Former executive director of industrial gas firm linked to fatal blast in 2015 claims trial

The explosion at Leeden National Oxygen's laboratory on Oct 12, 2015, killed one person and left seven others injured. PHOTO: ST FILE

SINGAPORE - A risk assessment in 2011 of operations in a laboratory linked to a 2015 fatal blast was described as "perfunctory, simplistic and inadequate", a district court heard on Monday (Jan 24).

The explosion, which ripped through Leeden National Oxygen's laboratory in Tanjong Kling Road in Jurong on Oct 12, 2015, killed chemist Lim Siaw Chian. The incident left seven others injured.

Gary Choo Pu Chang, now 64, who is the former executive director of the industrial gas supply firm, is now contesting one charge under the Workplace Safety and Health Act.

He is accused of performing a negligent act which endangered the safety of others at the laboratory in the Specialty Gas Centre.

On the first day of his trial on Monday, the court heard that the Singaporean allegedly failed to ensure that an adequate risk assessment was conducted in respect of the operations of the laboratory.

§ Entries provided
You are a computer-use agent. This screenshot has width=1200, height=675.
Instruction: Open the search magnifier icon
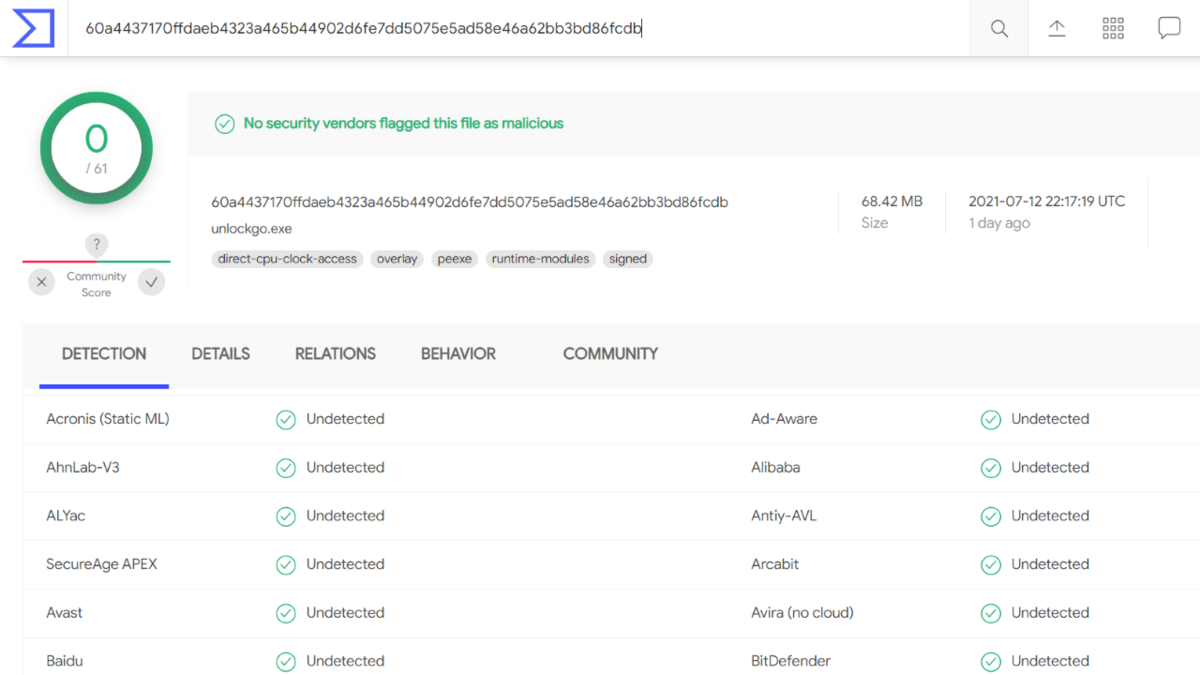(998, 28)
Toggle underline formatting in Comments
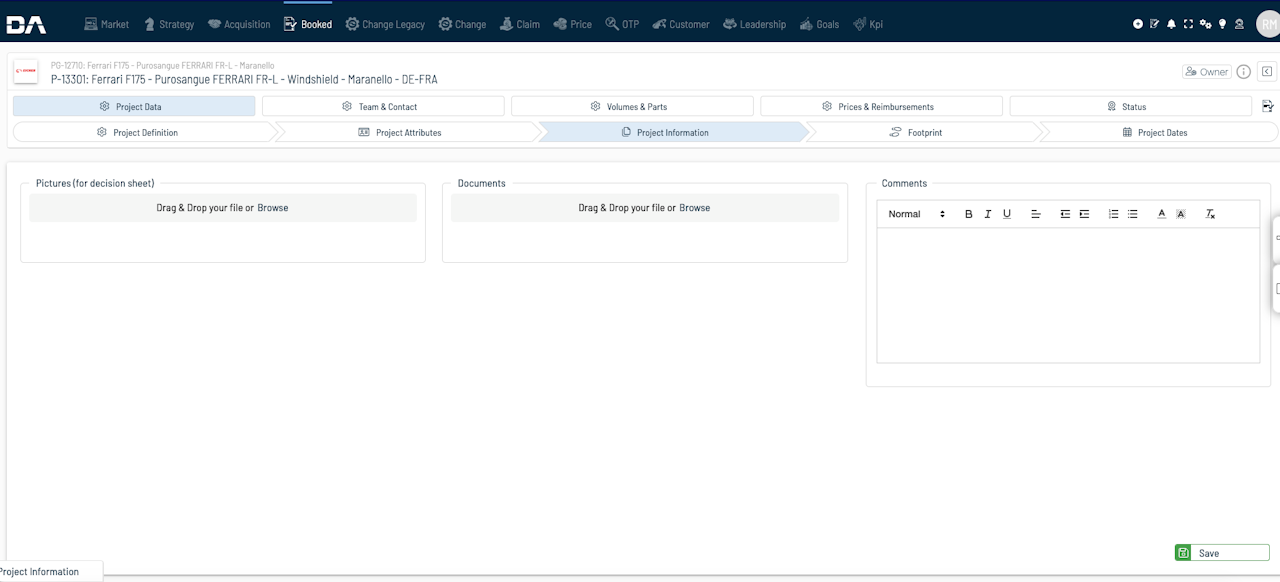Viewport: 1280px width, 582px height. (1007, 214)
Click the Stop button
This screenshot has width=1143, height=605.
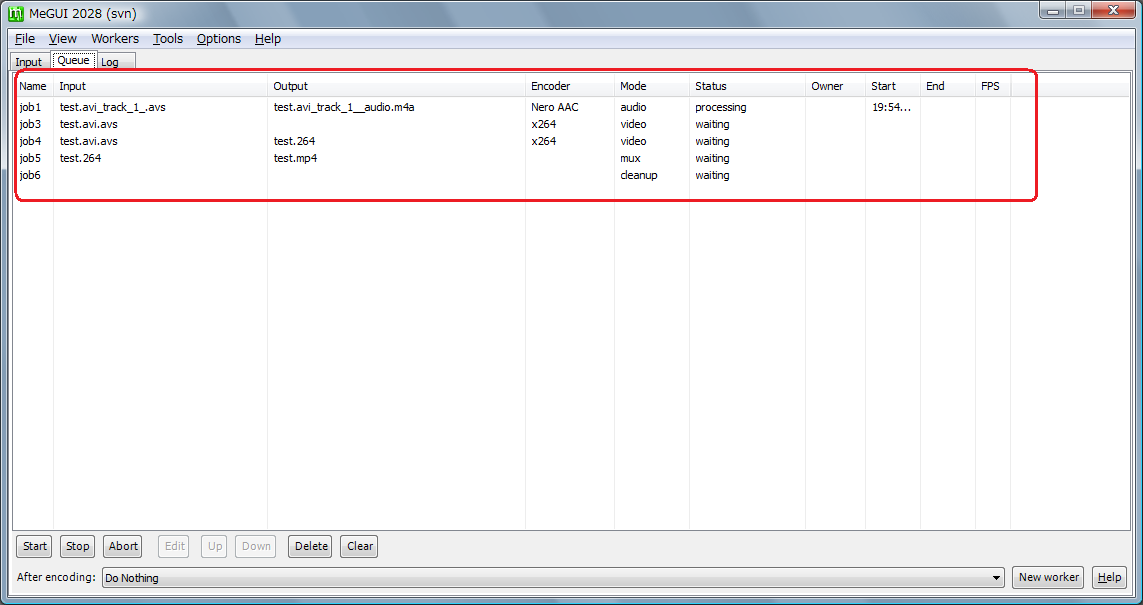tap(78, 546)
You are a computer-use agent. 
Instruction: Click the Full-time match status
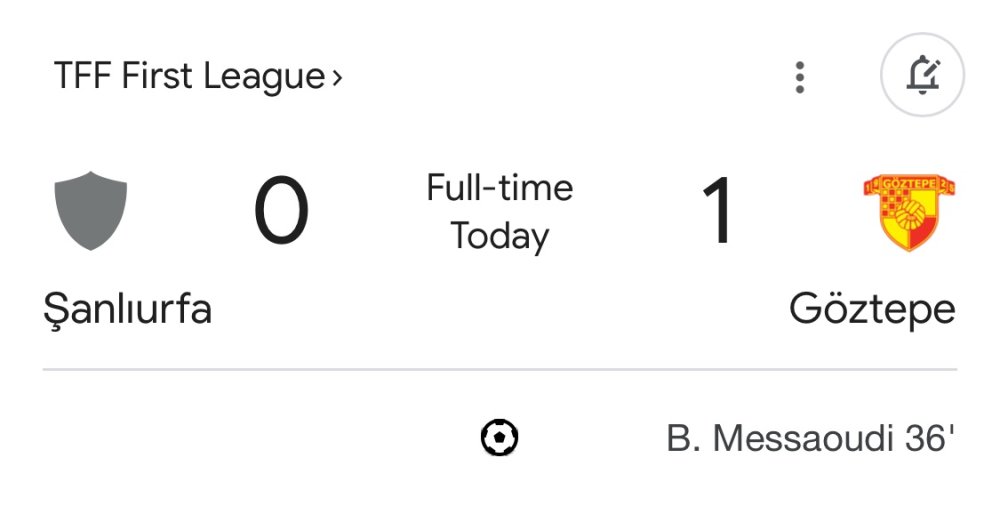pyautogui.click(x=499, y=188)
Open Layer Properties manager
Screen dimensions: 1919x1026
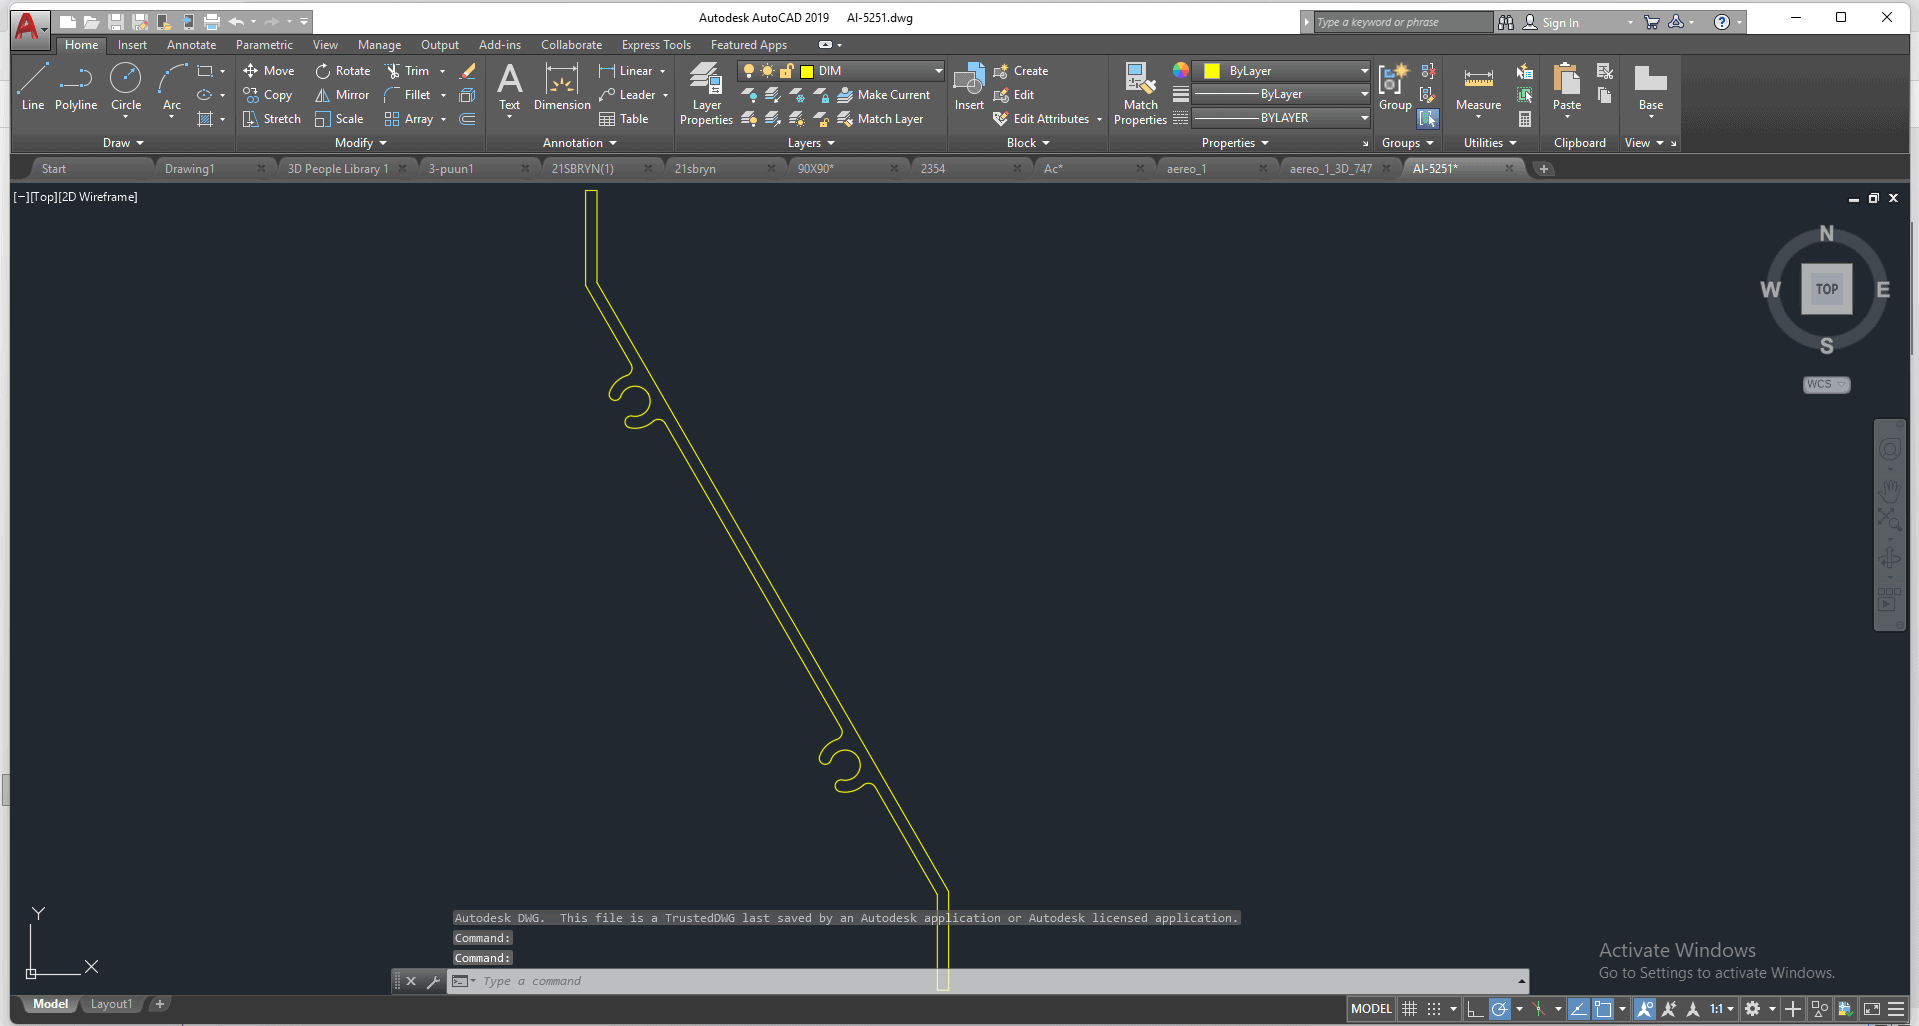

§ Task item
Revise the passage of the article on the 2015 laboratory blast from "SINGAPORE - A" to "Monday (Jan 24).", putting "superficial" in place of "simplistic".

§ Response area
SINGAPORE - A risk assessment in 2011 of operations in a laboratory linked to a 2015 fatal blast was described as "perfunctory, superficial and inadequate", a district court heard on Monday (Jan 24).